The AppZen Compliance Index (ACI) is one of the key attributes we use to identify and assign risk to an expense report. ACI is analogous to a FICO credit score. Just as a FICO score uses previous purchasing history to determine a person’s reliability in paying back a loan with interest, the ACI gives an employee a risk score from 0 to 100 based on his or her compliance trends over time.
ACI Score Ranging From 1-30 = Model Employees
These employees follow policy the majority of the time. They might occasionally have a small violation, but nothing worth auditing as they are given the benefit of the doubt.
ACI Score Ranging From 30-70 = Employees With Pattern of Policy Violations
These employees have a track record of policy violations. While none of their violations might be considered major, they are typically not correcting their compliance over time after repeated warnings.
ACI Score Ranging From 70-100 = Employees With Extremely Low Compliance
These employees not only have a track record of policy violations, but also violations with major risk associated to them. These could range anywhere from high dollar out of policy spend all the way up to suspected fraud.
Why is this important? An employee’s ACI is one of the data points used in determining the actual risk level associated with an expense report during a real-time audit.

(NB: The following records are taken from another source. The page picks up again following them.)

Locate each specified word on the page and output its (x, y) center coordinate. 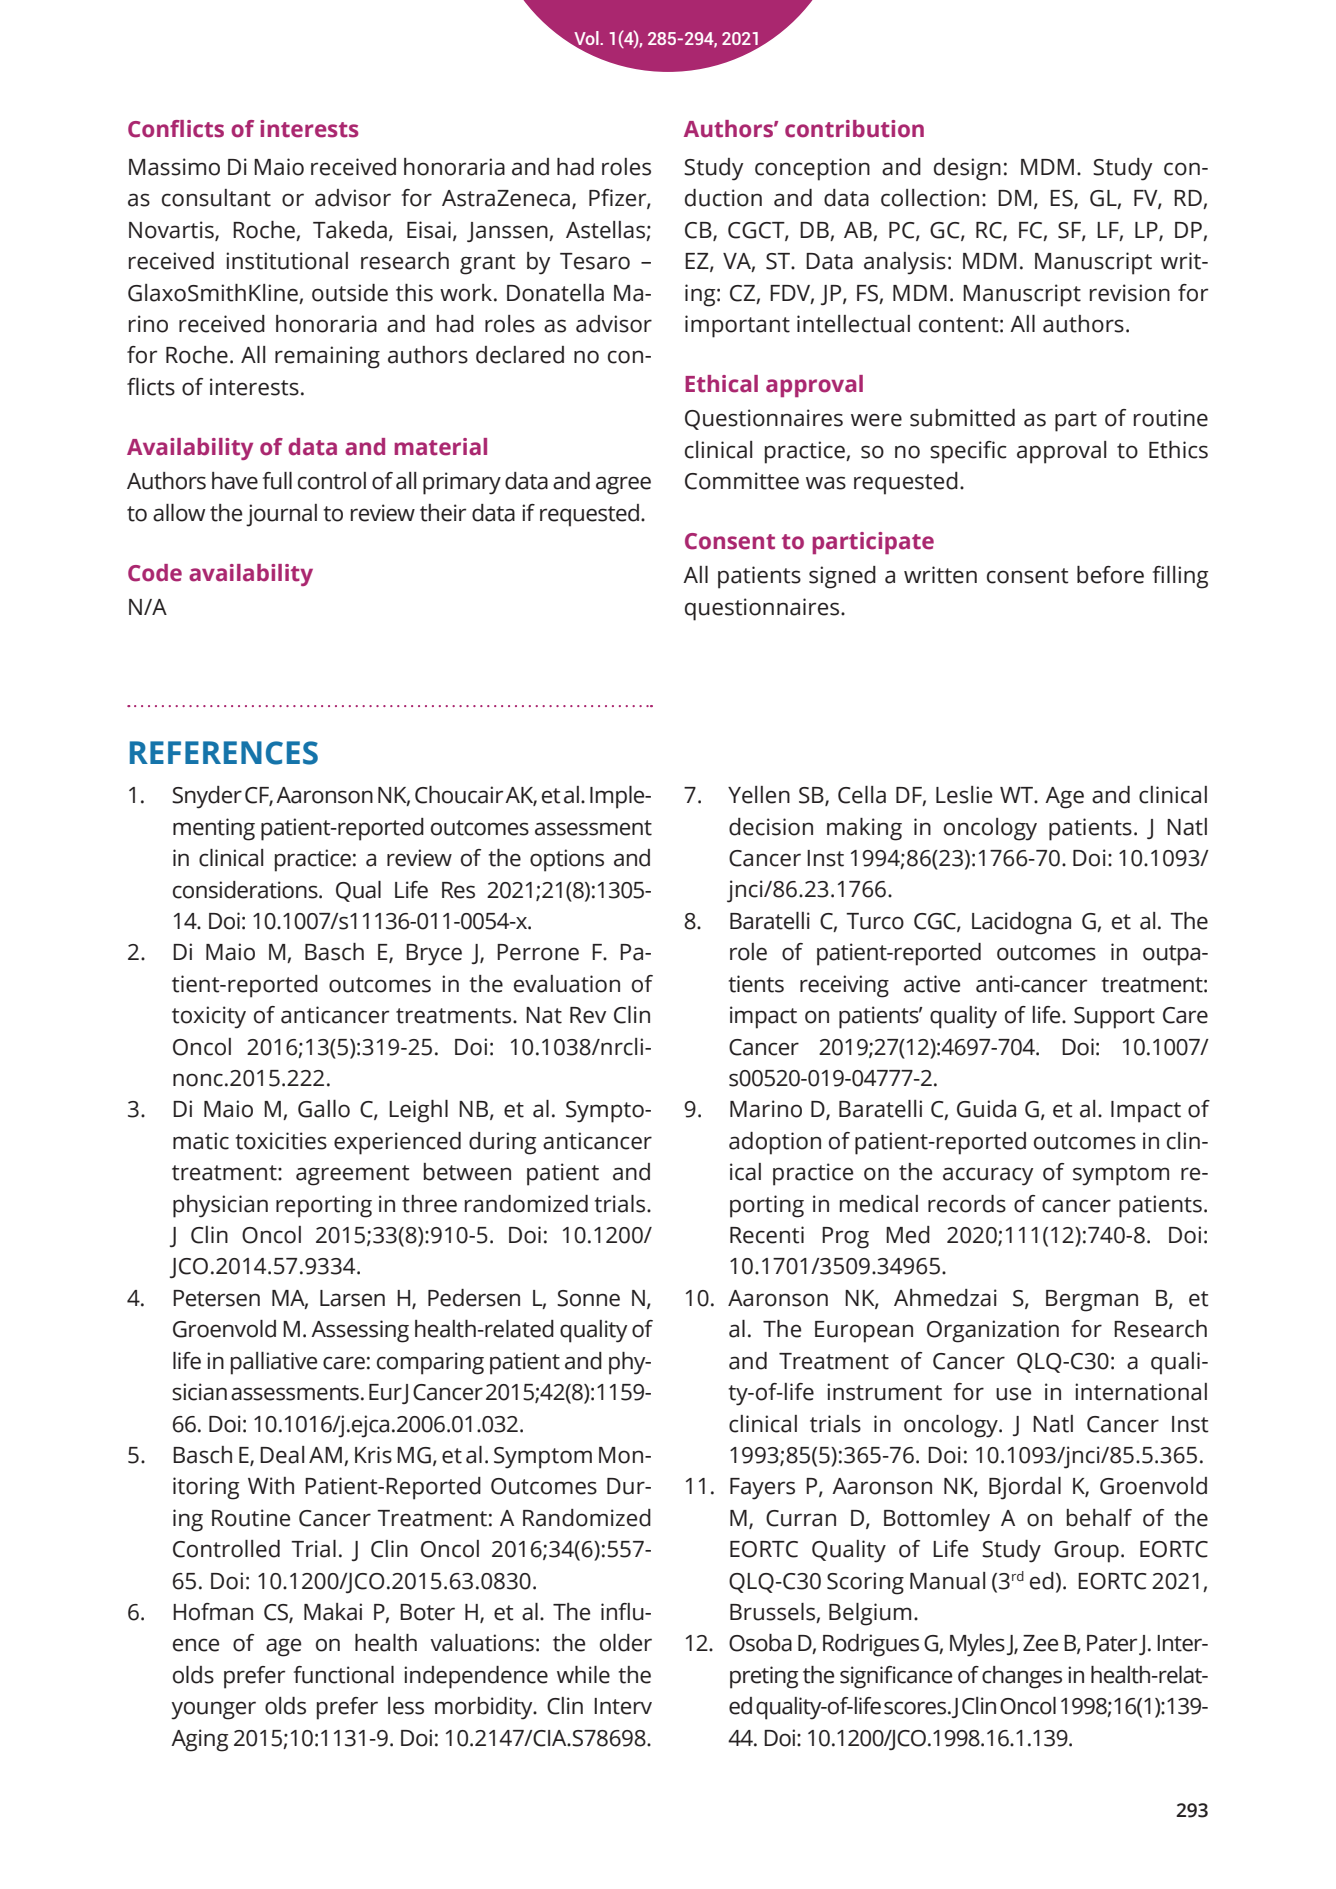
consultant (216, 198)
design (967, 169)
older (626, 1643)
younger (213, 1710)
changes (1022, 1677)
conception (812, 169)
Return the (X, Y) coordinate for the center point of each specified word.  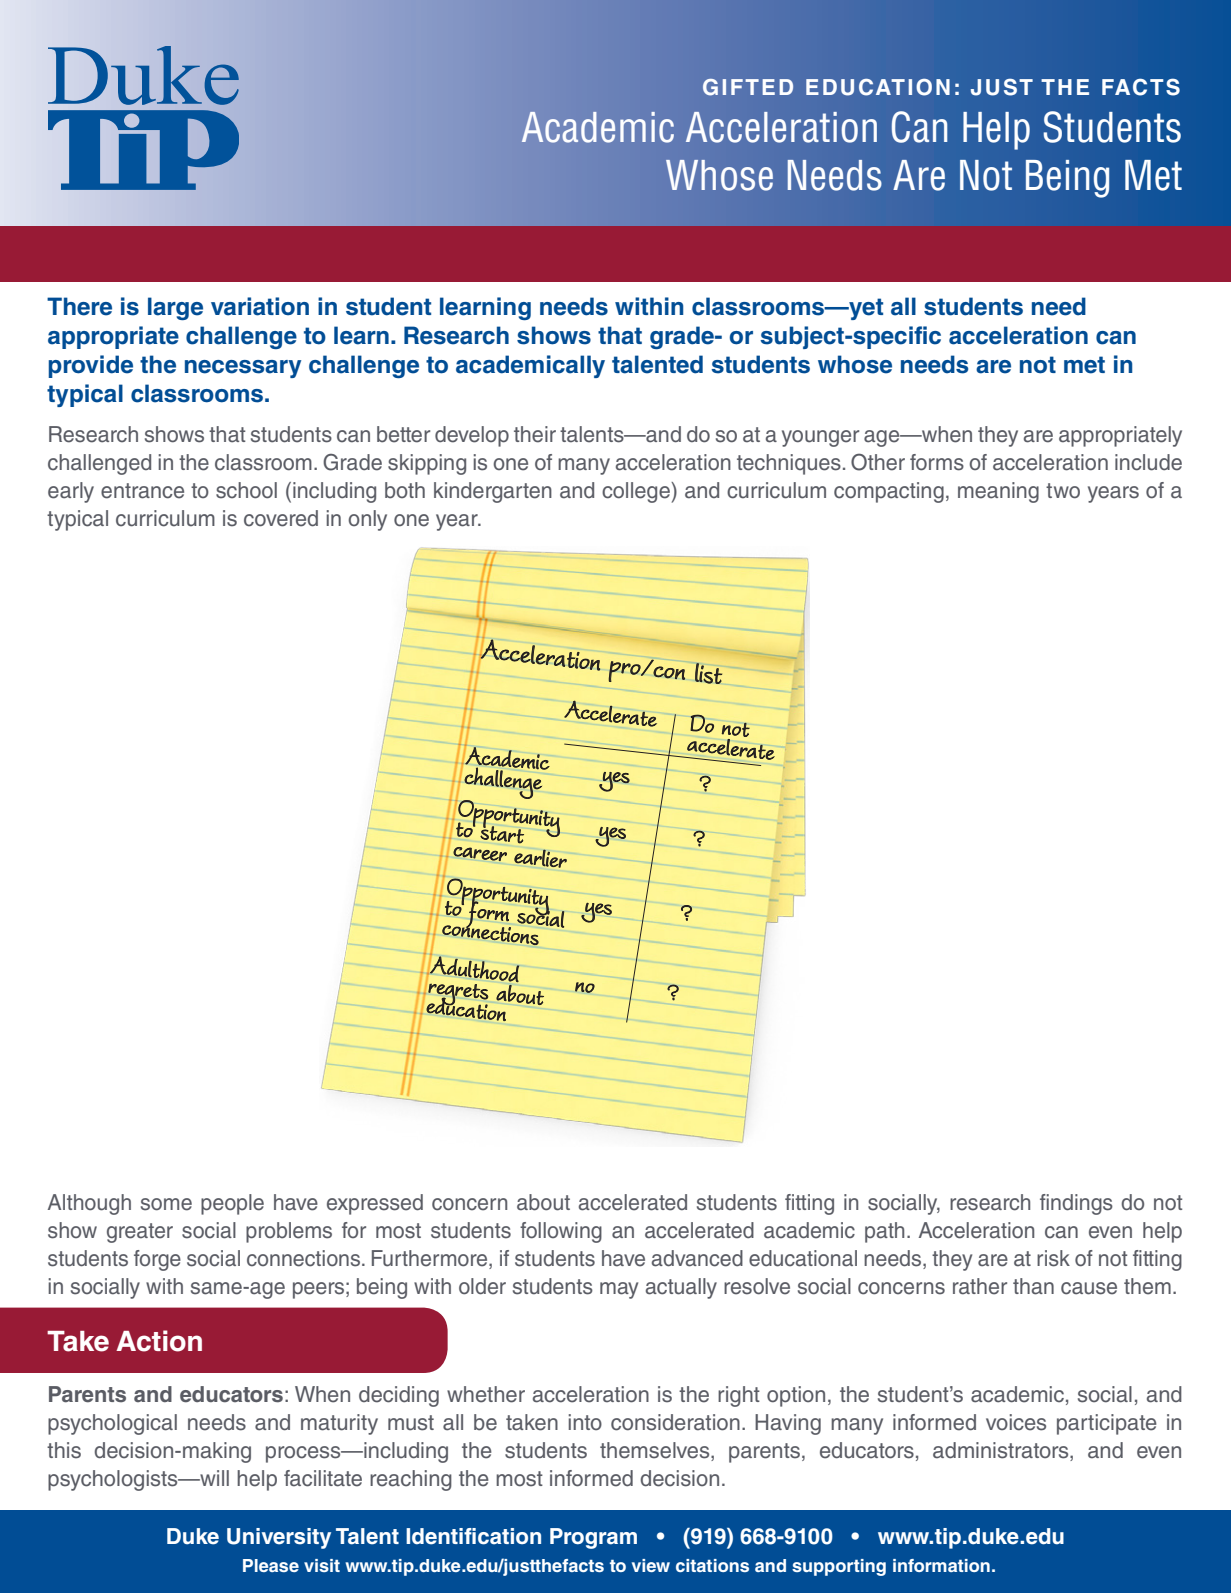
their (535, 434)
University (279, 1538)
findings (1076, 1204)
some (166, 1204)
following (561, 1232)
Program (593, 1538)
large (175, 308)
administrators (1002, 1451)
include (1148, 462)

Without weighing an employee expense report history, it would be difficult to distinguish between employees who make an isolated mistake from those trying to cheat the system on a repeated basis.
How it works
While certain violations are categorized as “High Risk” based on a customer’s policies and configurations at the initial expense review level, medium-risk violations are really what ACI was built to analyze. Not all medium-risk expense violations should be treated the same.
For example, let’s say two employees submit the same expense report on which each violated his daily meal cap limit by $20 for the day. According to the company’s configuration, small meal limit violations should only incur medium-level risk. After the initial receipt and report analysis, AppZen’s AI will assign a preliminary medium risk.
However, before assigning a final risk level, employee history will be evaluated. While both employees committed the same violation, both have different history profiles.
Employee 1
- Has committed multiple policy violations in the last few weeks
- ACI score of 70
Employee 2
- Has only committed one small policy violation in the last few weeks
- ACI score of 10
Employee 1 has a history of recorded lack of compliance. He or she has been warned many times before but continues to violate T&E policy. Taking into account an ACI score of 70, the AppZen AI engine will assign an overall risk level of HIGH to this report letting an auditor know this employee has a track record of misconduct even though this specific policy violation itself seems inconsequential.
Employee 2 has had one minor policy violation but overall follows T&E policy to a tee. Taking into account a track record of excellent compliance coupled with a relatively low dollar amount policy violation, AppZen’s AI will assign a risk level of LOW to this report and increase the employee’s ACI score from 10 to 15.
How is ACI calculated?
The first step to feeding the AppZen ACI algorithm is through the proper configuration. The baseline for all of our AI engine’s decision making is based on the levels of risk a company assigns to each and every potential policy violation during implementation. After these predefined violation weights are set in our system, data is fed into a model that determines the relative distribution of violations across other employees; this determines the ACI score.
For example, let’s say an employee has a few beers with dinner. This same expense item might play out differently in two different company policies when it comes to ACI:
- Company A has a zero-tolerance policy against alcohol and assigned a high-risk indicator to violations regarding alcohol during configuration.
- Before expense report submission, ACI = 10
- After expense report submission, ACI = 30
- Expense report marked as “High” due to “High Risk” associated at the policy violation level
- Large ACI number jump due to a major policy violation
- Company B doesn’t allow alcohol, but views the violation as a medium risk at the configuration level. Meaning, although alcohol is allowed, it is not worth auditor review if its occurrence is infrequent.
- Before expense report submission, ACI = 10
- After expense report submission, ACI = 15
- Expense report marked as “Low” due to “Medium Risk” associated at the policy violation level and an employee track record of excellent compliance
- Small ACI number jump to make sure this violation does not become a trend from the employee overtime
What this example illustrates is that an employee’s ACI score is a combination of many different factors, starting at the initial policy-level risk down to violation frequency and impact. High-risk violations can alter an employee’s ACI score 10 to 20 points while medium risk violations typically falls within a 1 to 10 point range depending on severity. ACI can only be made available when a sufficient number of expense reports have been processed and adequate sample size is available. For most companies, this typically takes about a month after launch.
With the help of the ACI, in-house finance professionals for the first time can audit 100% of all expense reports, in seconds — without compromising controls, accuracy, or peace of mind.